Lightbulb moment forged in fire
A blaze in his home sparked Vincent Mosebe’s bright idea for a cheap solar power solution
● A township youth injured in a fire that almost destroyed his home has bounced back to invent a portable power solution to help others avoid a similar fate. Vincent Mosebe has burn scars from trying to save belongings when his room caught fire in Vrygrond, Cape Town. Fast forward four years and he was invited in March to exhibit the “Tsepo” solar-powered device at a global entrepreneur congress.
Mosebe and his co-directors are now developing the third generation, hoping to export it to Sub-Saharan Africa. It can charge appliances such as laptops and lights and has a built-in 3,000V bug zapper — to help with pest control. They are completing copyright and bureau of standards applications, buoyed by support from the government’s National Development Agency.
Mosebe considers the fire the spark that ignited his business idea. “The cause of the fire is still unknown — we think it may have been an electrical fault,” he said at the Sozo Business Incubator office in Capricorn Business Park where he is part of an entrepreneurial training programme.
His engineering talents were evident when he insisted on dismantling and rebuilding toys as a child. He was a top achiever in engineering and design at Heathfield High School, and created a watch to play MP3s. “It got us into trouble because my friends used it to cheat during exams, they recorded themselves.”
His mother, Trudeth Mosebe, said he had a curious habit of upgrading toys: “When he was young I used to buy him Lego toys, battery cars and remote control aeroplanes. Then when he was older he liked to make engines for his toys.”
Co-director Donovan Pedzai said Mosebe’s innovative ideas impressed colleagues at the Sozo Foundation: “It was almost like he was a magician coming up with all these tricks.”
Pedzai was not initially sold on the idea until his own Vrygrond home was partially burnt in a shack fire in 2023. “At first it didn’t make sense to me, but then I experienced a similar thing. I nearly lost everything when my room was burnt. That incident impacted me in a terrible way.”
Mosebe, Pedzai and marketing director Leandro Antonio have set up a company, Mosebe Enterprise, and get business training at the incubator hub, a nonprofit programme assisting 20 people from Vrygrond.
The product is informed not only by the prevalence of shack fires but also “energy poverty” and the fact of millions of South Africans are dependent on candles, paraffin stoves and illegal electricity connections.
Mosebe said another motivating factor is addressing pollution, specifically electronic waste due to improper disposal of lithium batteries, which end up in landfills and cause water pollution. Tsepo (isiXhosa for hope), uses only recycled lithium batteries acquired from electronic repair shops. “The plastic casings we get from next door — discarded casings from devices that get returned. In my community we are facing shack fires but at a global level we’re facing climate change. That is why our portable power stations use recycled material,” said Mosebe.

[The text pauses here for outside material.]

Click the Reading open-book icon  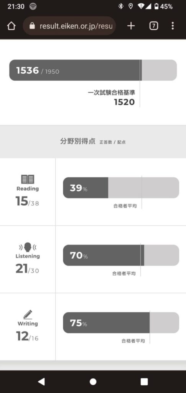point(28,179)
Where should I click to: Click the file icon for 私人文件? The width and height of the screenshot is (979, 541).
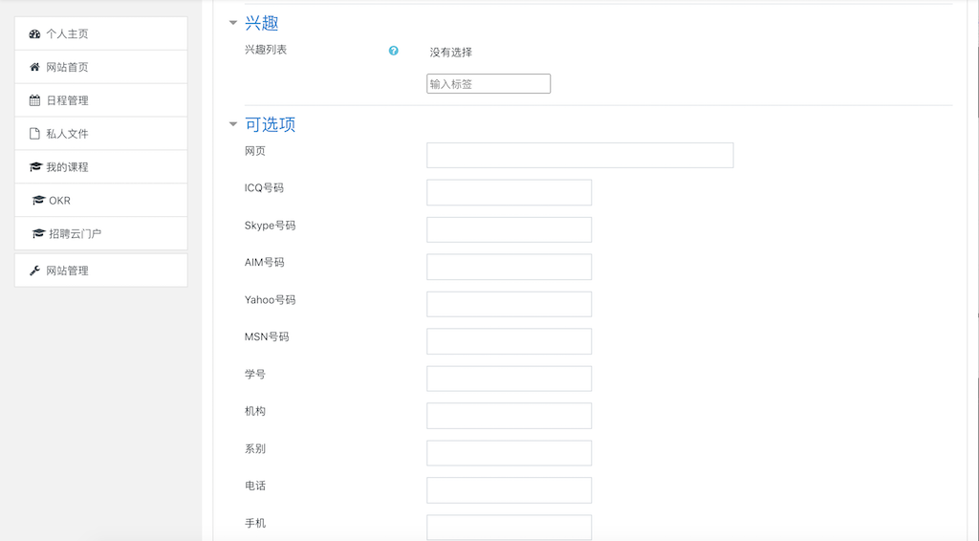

Cape Town businessman Steve Reid, whose company Entreprenacity supports emerging small businesses, said Mosebe’s success was a combination of natural ability and learning. “Very few folk are born with it. The great news is that potentially, all can benefit from intentional exposure to the entrepreneurial mindset.”
He said the team has many obstacles to overcome before bringing the product to market — a costly business. “Launching a new product and business require a whole lot of factors including resources. While access to resources is one of those factors, the aspiring entrepreneur also thinks about how to get stuff done in spite of scarcity. That’s what sets them apart with attributes like resilience, persistence, realising and taking opportunities and true grit.”

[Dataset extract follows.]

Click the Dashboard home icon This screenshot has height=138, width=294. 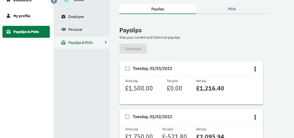[8, 1]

The initiative earned a mention by the South African Government News Agency, which said the “innovative” device would target “informal settlement households who would otherwise utilise unsafe power methods, including candles and illegal connections, that often lead to settlement fires — and those at the mercy of constant and prolonged power outages and cable theft”.
The Cape Chamber of Commerce & Industry said Mosebe’s journey was an example of turning adversity into opportunity: “[It] illustrates why South Africa can and should succeed, no matter the challenges we seem to invent for ourselves.”
Sozo Foundation skills development programme director Stephanie Esau said youth intervention was vital to support under-resourced communities such as Vrygrond where there are no high schools.